In the middle of the record we find the gems — the ballad "Eva" and the swirling, symphonic "Sahara". The latter, especially, is "Dark Passion Play" at its best — an entire orchestra backing a strong song with Arabian overtones, overflowing with pathos and real emotion. Unfortunately, after "Sahara" things get a bit pedestrian, with a few padded songs and quizzical choices in arrangement (the thrash part in "Whatever Brings the Night" seems particularly random and tacked-on, while "For the Heart I Once Had" strays dangerously close to girl-pop territory). None of the final songs are bad, necessarily, it's just that after so much high-quality music, the pedestrian tracks stand out that much more. A little judicious editing (and the saving of a few of these tracks for b-sides, perhaps) would have made "Dark Passion Play" a stronger, more focused album.

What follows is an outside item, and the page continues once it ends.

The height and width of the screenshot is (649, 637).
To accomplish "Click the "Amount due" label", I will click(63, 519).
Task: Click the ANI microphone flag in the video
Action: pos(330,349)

The good thing about NIGHTWISH's self-indulgent streak is that you can skip over the filler tracks on "Dark Passion Play" and still have enough good music left over to feel like you got your money's worth. There can be little doubt that NIGHTWISH has recovered from their lineup woes stronger than ever, and ready to ride the wave of their current worldwide popularity into a future that's as bright artistically as it is commercially. "Dark Passion Play" may not be a masterpiece throughout, but it's got enough moments of symphonic metal bliss to warrant a high recommendation.